Discover more from Letters from Hannah
of the baby related variety
For me, the hardest part of having a baby wasn’t the global pandemic that shut down first our city and then the world, that had us packing up our stuff and the still-in-my-belly baby’s stuff, throwing it into my dad’s car and changing all of our plans at 37 weeks pregnant.
It wasn’t the tidal wave pain of labor, the having to wear a mask in the hospital even as I threw up again and again.
It wasn’t the trauma of needing an emergency c-section when I planned for an unmedicated vaginal birth. The getting wheeled through the hospital at breakneck speed, like in the movies.
It wasn’t the grueling 13-hour days spent breastfeeding (I tracked this all on my baby app; I felt better as soon as I deleted this app from my phone) only for the pediatrician to tell us Simone wasn’t gaining enough weight.
These things were hard.
But the hardest part was the not sleeping.

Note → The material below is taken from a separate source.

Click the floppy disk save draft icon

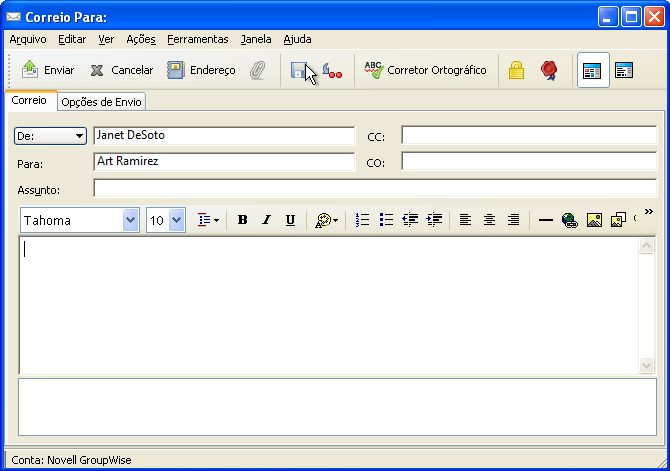pyautogui.click(x=299, y=70)
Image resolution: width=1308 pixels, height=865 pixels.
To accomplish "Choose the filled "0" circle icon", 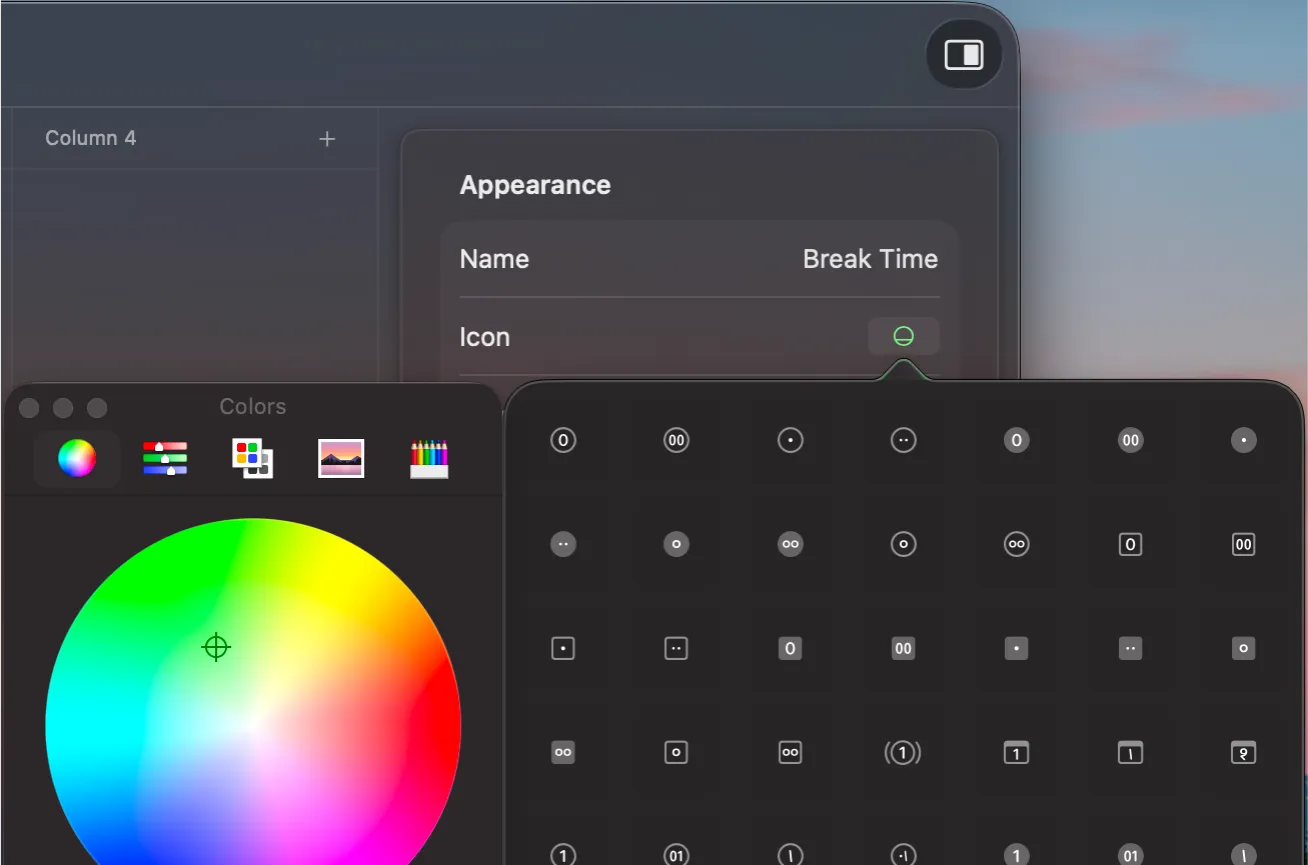I will click(x=1016, y=440).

Did you know a newborn needs to eat every three hours? That the clock starts when the baby begins feeding, not when she finishes? It often took Simone about an hour to eat in those early days—we were both learning. That means I had two hours before doing it all again. Since it takes me some time to fall asleep, well…you do the math. Oftentimes, her cry would wake me even before the alarm I had set. Then rinse and repeat.
I had so many questions.
Why did evolution make us like this?
How do new parents and new babies survive this every day?
How is this even possible?
In the first days, I was buoyed by the adrenaline and newness of being a mom. Of the magic of the tiny creature that how somehow come from inside me, her chest rising and falling on my chest. The flutter of her eyelashes against her cheek. The anxiety and excitement of trying to keep her alive.

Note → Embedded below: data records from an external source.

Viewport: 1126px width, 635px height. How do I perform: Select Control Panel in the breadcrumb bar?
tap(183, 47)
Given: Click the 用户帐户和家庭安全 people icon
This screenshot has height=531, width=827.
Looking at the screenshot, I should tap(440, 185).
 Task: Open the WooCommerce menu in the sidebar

By about day ten, I cracked.
I am someone who really needs her sleep.
The exhaustion was crushing. My thoughts were mush. Everything hurt.

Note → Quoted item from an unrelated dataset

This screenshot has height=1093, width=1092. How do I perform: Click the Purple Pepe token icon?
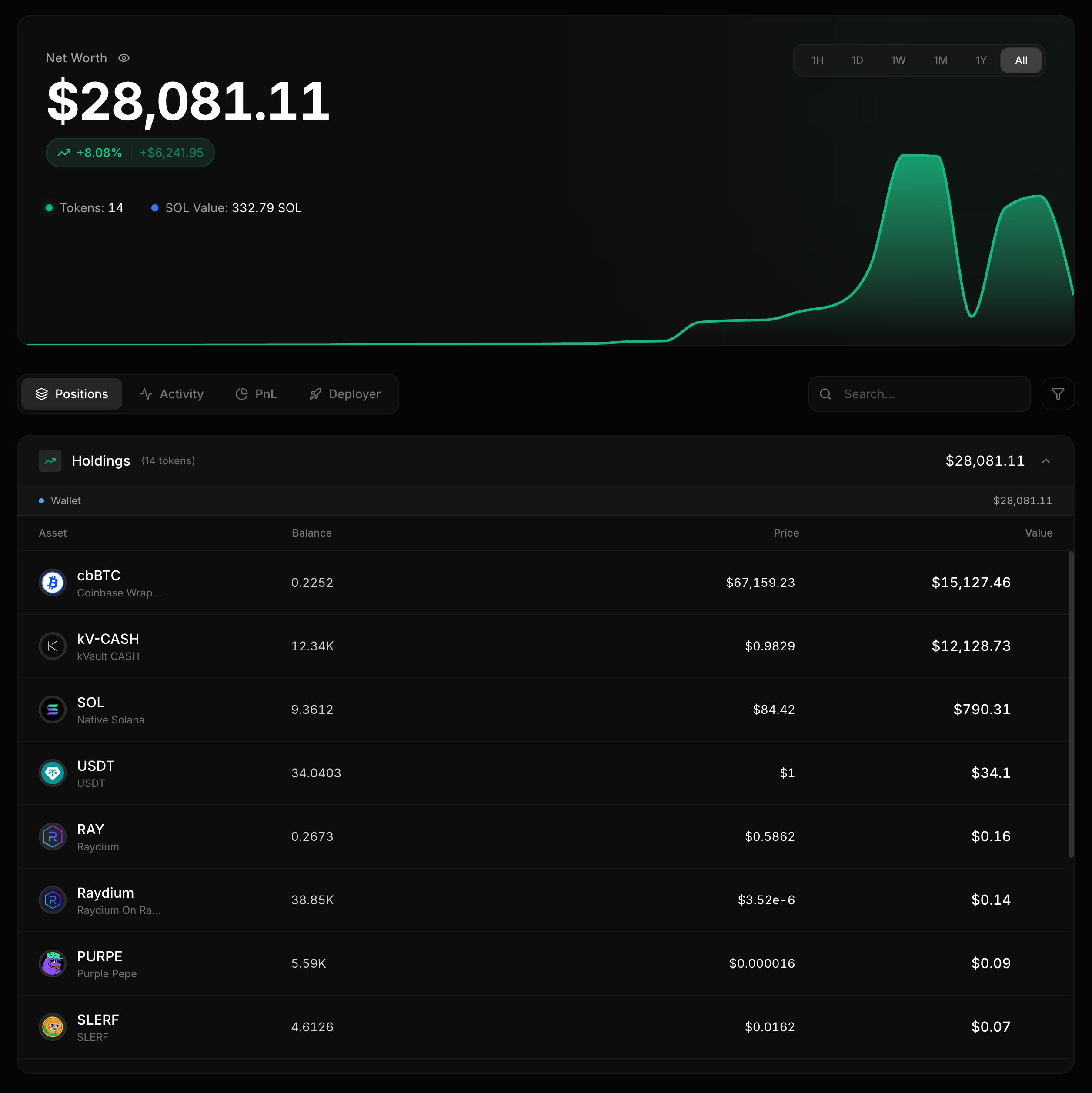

My emotions were volatile, to put it very, very mildly. Tony walked in one night to the room where I was feeding Simone. I was sobbing. Simone was sobbing.
“This isn’t working,” he said. “You, go to bed,” he told me. He scooped up Simone.
From then on, Tony took the night shift. At around 10 PM, I’d hand him the baby and curl up into bed alone. I can’t remember any feeling more blissful. SLEEP.
Early in the morning, we’d do the baby hand-off and Tony would get a few hours of shut eye.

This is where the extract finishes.